COLUMBIA — Andrew Fastow will speak at the Trulaske College of Business on Friday, but don't feel bad if you didn't know about it.
Not even the Kenneth L. Lay Chair in MU's Economics Department knew until Wednesday when a reporter called him that Fastow, the former chief financial officer of Enron, would be speaking on campus. Lay, who grew up in Columbia, was Enron's founder and chief executive officer.
The event has been promoted on posters throughout the lobbies in Cornell Hall. But few outside the Business School seem to have heard about Fastow's visit, and details about the talk have been hard to come by.
Trulaske spokeswoman Ashley Burden said Fastow is receiving $10,000 for his speech. Private funds are paying for his talk, not state money, she said.
Those who know he’s coming have mixed opinions about his talk at the Orin Ethics Symposium titled, “Pride and Repentance: The Enron Story.”
Burden said in an emailed statement that Vairam Arunachalam, director of the School of Accountancy, invited Fastow as a relevant speaker for the ethics symposium.
She said she couldn’t speak to any negative reaction to his talk. She also said she couldn’t find out by Wednesday's deadline how much Fastow is being paid to speak.
Fastow has given speeches at ethics symposiums around the country since his release from prison in 2011. When he was CFO, Enron was one of the biggest companies in the U.S. The energy trading company reported billions of dollars in revenue and had about 20,000 employees.
In 2001, Enron declared bankruptcy, and it was later discovered that the company was involved in a massive accounting fraud, with the help of former "Big 5" accounting firm Arthur Andersen. Company stock prices plunged, thousands lost their jobs and many of Enron’s highest ranking officers were slapped with federal charges.
Fastow, now 53, pleaded guilty to two counts of wire and securities fraud and spent six years in federal prison for his involvement with Enron. He was released in late 2011.
Kenneth Lay went to Hickman High School and studied economics at MU. He died suddenly in 2006, months before his scheduled sentencing after his conviction for six counts of fraud and conspiracy and four counts of bank fraud.
The Kenneth L. Lay Chair, Joseph Haslag, said he’s grateful for the resources Lay gave to support basic research and to hire faculty for the Economics Department. He said he hopes he’s doing wise and scholarly things with the resources.
Haslag said he applauded Fastow’s redemptive process but didn't have any particular opinion on his visit.

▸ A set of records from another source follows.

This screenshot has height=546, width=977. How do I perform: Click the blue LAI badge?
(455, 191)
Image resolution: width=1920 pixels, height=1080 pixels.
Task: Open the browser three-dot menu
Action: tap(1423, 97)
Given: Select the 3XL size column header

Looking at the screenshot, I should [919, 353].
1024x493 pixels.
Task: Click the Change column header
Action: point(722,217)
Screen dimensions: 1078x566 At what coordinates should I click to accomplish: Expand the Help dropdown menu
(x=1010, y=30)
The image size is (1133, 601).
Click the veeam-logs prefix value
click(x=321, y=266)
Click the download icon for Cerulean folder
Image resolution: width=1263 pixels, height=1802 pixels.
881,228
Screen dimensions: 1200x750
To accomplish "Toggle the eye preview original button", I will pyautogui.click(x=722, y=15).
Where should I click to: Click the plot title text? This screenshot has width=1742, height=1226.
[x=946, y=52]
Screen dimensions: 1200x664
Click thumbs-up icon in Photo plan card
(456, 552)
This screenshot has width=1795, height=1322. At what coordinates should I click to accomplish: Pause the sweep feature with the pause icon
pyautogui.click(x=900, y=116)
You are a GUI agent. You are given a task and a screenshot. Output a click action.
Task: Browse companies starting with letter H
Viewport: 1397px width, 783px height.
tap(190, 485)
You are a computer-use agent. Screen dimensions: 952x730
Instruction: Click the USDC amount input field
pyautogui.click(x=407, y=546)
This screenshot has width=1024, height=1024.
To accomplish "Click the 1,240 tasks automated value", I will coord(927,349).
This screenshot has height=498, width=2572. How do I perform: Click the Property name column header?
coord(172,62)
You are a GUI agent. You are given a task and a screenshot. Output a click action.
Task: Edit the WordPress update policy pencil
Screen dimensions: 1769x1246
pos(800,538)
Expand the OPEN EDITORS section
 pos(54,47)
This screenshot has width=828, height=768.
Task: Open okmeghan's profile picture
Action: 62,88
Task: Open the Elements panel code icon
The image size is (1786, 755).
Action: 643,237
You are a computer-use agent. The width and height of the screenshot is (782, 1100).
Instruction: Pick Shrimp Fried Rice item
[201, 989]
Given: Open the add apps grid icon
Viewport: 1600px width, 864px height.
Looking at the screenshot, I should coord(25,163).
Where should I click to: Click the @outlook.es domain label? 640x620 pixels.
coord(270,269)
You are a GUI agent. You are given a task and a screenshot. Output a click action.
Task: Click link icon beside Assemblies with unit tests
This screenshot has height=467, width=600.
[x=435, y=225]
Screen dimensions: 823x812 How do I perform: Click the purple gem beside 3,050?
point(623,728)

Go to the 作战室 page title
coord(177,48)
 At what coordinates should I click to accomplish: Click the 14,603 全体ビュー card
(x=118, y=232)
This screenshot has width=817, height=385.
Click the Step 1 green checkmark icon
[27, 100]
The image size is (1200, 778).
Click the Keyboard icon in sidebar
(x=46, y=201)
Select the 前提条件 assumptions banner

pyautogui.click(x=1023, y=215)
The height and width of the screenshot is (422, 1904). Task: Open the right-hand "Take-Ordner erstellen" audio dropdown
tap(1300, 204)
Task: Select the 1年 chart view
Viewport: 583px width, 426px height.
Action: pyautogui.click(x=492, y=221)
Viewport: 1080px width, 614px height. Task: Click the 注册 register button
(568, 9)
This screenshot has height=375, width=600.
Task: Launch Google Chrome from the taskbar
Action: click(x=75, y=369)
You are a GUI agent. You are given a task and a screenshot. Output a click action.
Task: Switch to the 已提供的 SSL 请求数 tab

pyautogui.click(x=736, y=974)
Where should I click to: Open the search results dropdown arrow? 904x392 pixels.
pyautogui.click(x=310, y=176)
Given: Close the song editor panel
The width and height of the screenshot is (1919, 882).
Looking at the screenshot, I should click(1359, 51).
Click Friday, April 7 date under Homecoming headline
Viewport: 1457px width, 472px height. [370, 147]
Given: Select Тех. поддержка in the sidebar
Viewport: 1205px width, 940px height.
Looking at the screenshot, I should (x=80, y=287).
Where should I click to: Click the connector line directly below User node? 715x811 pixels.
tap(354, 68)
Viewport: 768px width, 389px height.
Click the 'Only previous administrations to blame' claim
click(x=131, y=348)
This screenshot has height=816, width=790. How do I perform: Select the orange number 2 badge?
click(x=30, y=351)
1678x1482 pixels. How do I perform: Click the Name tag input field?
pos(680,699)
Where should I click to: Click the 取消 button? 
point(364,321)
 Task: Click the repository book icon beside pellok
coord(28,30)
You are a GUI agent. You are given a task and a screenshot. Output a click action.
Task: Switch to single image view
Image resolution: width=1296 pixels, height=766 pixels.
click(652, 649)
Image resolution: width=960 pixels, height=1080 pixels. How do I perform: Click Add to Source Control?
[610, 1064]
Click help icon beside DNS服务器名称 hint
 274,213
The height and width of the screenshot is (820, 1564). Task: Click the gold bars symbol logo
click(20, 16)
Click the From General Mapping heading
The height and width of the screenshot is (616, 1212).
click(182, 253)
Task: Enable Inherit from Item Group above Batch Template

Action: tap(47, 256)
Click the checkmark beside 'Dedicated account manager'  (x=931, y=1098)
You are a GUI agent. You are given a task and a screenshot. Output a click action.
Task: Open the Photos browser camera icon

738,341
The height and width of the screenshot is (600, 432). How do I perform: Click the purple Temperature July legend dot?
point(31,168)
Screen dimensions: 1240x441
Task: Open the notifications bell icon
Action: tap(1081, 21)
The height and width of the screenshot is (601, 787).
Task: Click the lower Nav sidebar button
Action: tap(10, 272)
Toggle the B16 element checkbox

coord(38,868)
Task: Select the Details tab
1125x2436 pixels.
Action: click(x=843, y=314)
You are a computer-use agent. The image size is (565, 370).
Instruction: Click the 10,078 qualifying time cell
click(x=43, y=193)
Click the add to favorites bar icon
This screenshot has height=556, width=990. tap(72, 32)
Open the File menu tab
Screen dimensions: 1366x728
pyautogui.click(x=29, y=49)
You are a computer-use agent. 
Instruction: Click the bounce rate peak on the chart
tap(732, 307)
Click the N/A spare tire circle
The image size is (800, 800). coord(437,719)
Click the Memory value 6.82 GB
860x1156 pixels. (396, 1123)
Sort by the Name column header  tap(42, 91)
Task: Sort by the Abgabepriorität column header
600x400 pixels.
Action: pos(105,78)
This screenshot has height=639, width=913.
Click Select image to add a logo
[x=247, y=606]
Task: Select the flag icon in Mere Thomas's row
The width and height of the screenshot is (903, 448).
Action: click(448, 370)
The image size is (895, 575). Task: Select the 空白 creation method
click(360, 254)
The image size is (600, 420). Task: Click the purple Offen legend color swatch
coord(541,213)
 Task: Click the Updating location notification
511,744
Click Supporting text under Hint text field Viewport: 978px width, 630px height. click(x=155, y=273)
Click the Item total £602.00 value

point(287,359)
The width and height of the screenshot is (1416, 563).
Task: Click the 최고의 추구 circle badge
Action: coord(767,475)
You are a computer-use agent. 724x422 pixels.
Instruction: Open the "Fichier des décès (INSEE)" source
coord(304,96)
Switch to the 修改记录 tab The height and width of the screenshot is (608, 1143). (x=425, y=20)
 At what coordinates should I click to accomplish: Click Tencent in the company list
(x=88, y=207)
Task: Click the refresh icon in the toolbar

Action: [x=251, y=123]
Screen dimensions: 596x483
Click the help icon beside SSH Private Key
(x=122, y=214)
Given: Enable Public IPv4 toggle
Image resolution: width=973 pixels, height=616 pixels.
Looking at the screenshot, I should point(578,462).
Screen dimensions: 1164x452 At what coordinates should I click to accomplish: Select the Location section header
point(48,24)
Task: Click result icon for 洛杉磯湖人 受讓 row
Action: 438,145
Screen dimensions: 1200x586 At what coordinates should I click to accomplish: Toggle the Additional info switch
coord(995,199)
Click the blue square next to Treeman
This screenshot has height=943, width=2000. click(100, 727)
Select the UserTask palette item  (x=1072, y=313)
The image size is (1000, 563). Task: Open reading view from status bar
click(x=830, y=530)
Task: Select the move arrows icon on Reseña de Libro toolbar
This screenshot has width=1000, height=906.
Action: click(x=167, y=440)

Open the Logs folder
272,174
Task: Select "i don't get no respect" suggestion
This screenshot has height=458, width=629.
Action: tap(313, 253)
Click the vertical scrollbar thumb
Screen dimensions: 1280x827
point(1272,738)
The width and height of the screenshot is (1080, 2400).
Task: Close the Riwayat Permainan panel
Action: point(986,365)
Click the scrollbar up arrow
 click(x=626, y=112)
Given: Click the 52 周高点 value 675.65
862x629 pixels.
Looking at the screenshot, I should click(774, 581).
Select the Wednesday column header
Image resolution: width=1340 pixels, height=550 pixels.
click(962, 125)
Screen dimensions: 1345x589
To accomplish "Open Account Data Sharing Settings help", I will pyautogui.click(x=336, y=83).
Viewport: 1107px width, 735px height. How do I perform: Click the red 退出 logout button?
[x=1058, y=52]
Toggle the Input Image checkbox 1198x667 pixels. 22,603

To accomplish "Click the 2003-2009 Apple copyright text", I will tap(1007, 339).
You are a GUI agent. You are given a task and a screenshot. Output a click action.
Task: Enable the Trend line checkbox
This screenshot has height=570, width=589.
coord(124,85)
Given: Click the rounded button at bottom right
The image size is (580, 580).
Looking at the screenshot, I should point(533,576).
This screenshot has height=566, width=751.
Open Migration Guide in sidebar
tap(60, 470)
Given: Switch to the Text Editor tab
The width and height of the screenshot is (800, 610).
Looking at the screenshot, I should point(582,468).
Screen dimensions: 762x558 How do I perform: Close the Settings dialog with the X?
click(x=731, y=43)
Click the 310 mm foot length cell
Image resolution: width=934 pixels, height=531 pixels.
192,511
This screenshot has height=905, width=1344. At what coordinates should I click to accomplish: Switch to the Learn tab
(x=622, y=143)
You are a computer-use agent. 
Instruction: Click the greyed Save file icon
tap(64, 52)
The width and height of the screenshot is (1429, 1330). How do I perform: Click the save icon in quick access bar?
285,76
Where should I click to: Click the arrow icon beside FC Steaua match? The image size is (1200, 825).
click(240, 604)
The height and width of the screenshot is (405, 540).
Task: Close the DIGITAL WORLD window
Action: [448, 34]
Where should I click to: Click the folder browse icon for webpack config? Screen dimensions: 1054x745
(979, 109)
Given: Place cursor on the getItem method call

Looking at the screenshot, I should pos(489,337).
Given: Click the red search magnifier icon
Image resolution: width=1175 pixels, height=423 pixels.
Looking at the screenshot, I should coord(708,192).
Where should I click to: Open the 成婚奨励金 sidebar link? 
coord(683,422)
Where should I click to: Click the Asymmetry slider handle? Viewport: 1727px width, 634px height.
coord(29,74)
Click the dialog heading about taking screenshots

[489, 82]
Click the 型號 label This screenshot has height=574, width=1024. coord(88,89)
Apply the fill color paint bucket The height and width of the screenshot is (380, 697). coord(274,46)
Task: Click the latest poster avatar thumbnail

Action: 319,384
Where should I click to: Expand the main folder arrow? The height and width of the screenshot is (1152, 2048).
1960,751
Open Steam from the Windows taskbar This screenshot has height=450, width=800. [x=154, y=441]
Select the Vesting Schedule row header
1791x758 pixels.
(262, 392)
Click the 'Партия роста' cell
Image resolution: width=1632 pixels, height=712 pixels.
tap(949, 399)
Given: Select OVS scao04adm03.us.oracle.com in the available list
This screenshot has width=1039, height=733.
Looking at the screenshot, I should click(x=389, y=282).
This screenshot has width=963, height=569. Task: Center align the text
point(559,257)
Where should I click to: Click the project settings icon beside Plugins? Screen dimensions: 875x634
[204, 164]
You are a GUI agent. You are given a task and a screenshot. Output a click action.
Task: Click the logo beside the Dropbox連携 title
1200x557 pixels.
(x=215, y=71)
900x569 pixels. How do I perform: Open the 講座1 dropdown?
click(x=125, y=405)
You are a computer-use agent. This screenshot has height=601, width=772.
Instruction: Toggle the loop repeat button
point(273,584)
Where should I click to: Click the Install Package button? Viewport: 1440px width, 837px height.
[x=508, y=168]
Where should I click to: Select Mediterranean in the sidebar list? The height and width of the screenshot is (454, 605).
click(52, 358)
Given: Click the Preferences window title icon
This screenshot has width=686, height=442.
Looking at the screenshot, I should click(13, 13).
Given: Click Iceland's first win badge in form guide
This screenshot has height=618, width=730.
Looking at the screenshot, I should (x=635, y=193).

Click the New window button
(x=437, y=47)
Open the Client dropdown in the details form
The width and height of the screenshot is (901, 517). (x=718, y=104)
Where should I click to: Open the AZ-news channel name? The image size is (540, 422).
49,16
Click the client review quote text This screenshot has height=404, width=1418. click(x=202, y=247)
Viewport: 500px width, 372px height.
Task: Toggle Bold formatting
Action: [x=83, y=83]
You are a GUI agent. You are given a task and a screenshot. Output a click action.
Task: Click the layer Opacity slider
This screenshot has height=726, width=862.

Many people within the Business School said they were looking forward to hearing Fastow speak. Assistant finance professor Adam Yore said he plans to attend the talk.
Yore does research in corporate governance, and Enron is often cited as an example of corporate failure, he said.
With high pressure to perform, Yore said people in corporate governance might feel inclined to cut corners. He said he thinks Fastow will teach him and students a lot.
“There’s no textbook on (living an ethical lifestyle),” Yore said. “How do you teach that?"
Accountancy assistant professor Nate Newton said he saw positives in hearing about Fastow’s experience. *He said he thinks it's ironic Fastow would be paid to speak about ethics.
In an emailed statement, Burden said she expects "good attendance" at the event Friday.
“He’s got good information to share,” she said.